● RECORDS
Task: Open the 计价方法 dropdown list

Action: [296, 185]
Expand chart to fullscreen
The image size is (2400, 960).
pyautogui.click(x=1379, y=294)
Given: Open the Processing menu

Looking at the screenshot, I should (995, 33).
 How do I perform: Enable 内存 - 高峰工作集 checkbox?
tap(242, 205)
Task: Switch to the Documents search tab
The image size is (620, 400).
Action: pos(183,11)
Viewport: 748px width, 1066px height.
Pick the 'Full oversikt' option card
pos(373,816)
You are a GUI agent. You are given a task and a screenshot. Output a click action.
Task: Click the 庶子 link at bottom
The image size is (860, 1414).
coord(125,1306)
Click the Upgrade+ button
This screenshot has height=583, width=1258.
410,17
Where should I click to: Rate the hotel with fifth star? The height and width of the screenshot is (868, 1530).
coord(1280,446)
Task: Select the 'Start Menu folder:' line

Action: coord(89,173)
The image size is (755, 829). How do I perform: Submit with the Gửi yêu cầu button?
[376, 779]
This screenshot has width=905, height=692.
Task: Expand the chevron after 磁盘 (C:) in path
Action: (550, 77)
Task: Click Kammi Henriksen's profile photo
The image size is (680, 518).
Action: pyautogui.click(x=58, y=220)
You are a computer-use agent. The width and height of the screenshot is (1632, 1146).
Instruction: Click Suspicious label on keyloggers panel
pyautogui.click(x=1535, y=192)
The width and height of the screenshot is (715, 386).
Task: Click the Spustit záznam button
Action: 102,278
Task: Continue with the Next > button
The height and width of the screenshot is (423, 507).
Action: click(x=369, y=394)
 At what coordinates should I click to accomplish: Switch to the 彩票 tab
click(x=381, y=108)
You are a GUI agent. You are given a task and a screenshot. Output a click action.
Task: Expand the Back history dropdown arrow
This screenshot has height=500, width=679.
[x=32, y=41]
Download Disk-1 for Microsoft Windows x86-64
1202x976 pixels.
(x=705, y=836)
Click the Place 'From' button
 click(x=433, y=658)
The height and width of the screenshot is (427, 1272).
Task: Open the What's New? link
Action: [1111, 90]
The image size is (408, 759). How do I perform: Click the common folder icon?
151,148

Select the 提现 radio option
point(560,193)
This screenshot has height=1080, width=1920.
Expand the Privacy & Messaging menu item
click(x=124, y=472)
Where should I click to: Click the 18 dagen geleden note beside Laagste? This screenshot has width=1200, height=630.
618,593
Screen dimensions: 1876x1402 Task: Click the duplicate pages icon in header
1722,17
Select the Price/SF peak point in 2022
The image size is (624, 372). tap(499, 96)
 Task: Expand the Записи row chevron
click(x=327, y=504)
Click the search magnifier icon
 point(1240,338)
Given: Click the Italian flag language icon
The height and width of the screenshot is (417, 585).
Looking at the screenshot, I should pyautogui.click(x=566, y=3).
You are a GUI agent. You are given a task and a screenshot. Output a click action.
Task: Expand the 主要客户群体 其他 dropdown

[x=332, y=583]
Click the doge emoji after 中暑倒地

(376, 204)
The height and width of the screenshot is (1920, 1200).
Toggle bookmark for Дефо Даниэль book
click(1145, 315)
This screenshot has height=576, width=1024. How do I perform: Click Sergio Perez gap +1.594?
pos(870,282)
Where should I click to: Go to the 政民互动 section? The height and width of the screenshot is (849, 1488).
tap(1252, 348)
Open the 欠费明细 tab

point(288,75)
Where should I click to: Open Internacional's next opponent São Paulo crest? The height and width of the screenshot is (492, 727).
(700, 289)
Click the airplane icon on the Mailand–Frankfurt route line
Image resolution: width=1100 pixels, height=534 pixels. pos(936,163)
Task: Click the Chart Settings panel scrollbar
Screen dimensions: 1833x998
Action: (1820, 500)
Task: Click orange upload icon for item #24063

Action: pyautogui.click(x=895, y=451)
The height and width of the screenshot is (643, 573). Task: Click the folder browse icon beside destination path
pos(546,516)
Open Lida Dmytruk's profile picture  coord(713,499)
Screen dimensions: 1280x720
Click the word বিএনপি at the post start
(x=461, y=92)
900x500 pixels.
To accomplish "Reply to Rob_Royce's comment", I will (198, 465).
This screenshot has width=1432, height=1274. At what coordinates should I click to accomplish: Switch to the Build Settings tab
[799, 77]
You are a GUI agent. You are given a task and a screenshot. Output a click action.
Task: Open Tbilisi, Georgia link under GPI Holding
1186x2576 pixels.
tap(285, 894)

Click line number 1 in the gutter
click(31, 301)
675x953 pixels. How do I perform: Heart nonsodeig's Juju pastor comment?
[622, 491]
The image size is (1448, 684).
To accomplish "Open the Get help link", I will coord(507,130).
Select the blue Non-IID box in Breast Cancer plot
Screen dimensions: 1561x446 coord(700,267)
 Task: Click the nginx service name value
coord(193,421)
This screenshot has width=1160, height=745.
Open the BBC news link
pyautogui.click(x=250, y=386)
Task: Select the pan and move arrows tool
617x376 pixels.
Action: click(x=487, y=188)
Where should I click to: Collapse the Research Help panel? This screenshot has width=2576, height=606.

● ACTIVITY
Each line from the top of the records down to the one with "Task: Switch to the Documents search tab" must be retyped exactly; include both ends and nothing else.

● TASK RESPONSE
Task: Open the 计价方法 dropdown list

Action: [296, 185]
Expand chart to fullscreen
The image size is (2400, 960).
pyautogui.click(x=1379, y=294)
Given: Open the Processing menu

Looking at the screenshot, I should (995, 33).
 How do I perform: Enable 内存 - 高峰工作集 checkbox?
tap(242, 205)
Task: Switch to the Documents search tab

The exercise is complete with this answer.